Automatic reset of /dev/shm/ols permissions

Napsty

Napsty

New Member
#1
#1
Hello folks,

We're monitoring the OLS setups by frequently parsing the .rtreport files located in /dev/shm/ols/status.
Initially the permissions on /dev/shm/ols are set to 750 with owner and group set to the ones defined in the OLS config (httpd_config).

We've changed the permissions so that our monitoring service (running as another user) is able to read these files.
However we noticed that these permissions get reset, pretty much 24h after the last OLS service restart (lsws).
Can the needed permissions be configured anywhere?

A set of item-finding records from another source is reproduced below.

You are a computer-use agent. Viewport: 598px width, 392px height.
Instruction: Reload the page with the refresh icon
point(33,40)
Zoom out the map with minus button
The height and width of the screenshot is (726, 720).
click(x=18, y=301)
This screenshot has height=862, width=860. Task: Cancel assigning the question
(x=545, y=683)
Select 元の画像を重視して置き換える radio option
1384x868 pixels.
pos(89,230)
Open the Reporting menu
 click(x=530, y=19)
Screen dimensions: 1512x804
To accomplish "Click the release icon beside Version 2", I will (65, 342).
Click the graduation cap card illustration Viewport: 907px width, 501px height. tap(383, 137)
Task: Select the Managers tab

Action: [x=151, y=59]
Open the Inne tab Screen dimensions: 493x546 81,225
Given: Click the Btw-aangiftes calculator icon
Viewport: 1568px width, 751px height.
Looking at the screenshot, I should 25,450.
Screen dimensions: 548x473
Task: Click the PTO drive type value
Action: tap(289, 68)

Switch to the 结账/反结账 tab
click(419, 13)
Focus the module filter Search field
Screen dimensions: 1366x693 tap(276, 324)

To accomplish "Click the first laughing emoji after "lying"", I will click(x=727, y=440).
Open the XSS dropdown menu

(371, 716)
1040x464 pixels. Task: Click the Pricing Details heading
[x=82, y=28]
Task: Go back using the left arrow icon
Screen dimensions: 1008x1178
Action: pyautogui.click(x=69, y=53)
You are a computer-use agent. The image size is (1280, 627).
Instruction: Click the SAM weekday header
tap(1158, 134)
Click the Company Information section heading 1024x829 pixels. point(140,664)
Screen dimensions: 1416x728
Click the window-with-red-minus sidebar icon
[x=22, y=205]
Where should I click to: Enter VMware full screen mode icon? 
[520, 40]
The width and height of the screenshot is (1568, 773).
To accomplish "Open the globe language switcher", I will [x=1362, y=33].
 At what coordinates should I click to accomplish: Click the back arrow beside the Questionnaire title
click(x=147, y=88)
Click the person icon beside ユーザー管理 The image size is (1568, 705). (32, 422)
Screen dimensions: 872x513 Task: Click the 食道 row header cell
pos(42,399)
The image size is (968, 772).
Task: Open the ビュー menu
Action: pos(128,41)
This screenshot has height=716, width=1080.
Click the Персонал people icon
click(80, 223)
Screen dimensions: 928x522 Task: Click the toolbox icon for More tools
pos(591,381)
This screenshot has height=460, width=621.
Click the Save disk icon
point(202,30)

I haven't found anything related to rtreport or status file permissions in the docs.

Thanks :)
 
Napsty

Napsty

New Member
#3
#3
I see that this is triggered automatically when the QUIC.cloud whitelist was changed:

Code: 
2025-03-05 09:38:27.029847 [INFO] [1499525] Daily download QUIC.cloud whitelist IP to tmp/download-quic-cloud-ips ...
2025-03-05 09:38:27.661524 [NOTICE] [1499525] QUIC.cloud IP list has been changed, request  a graceful restart.
2025-03-05 09:38:27.802188 [NOTICE] [1499523] Child Process:1499525 request a graceful server restart: 2 ...
What is the exact command behind the graceful restart? Is this an internal function inside OLS? Because I can't see the lsws systemd service to be triggered at that time.
 
LiteCache

LiteCache

Active Member
#4
#4
Napsty said:
Hello folks,

We're monitoring the OLS setups by frequently parsing the .rtreport files located in /dev/shm/ols/status.
Initially the permissions on /dev/shm/ols are set to 750 with owner and group set to the ones defined in the OLS config (httpd_config).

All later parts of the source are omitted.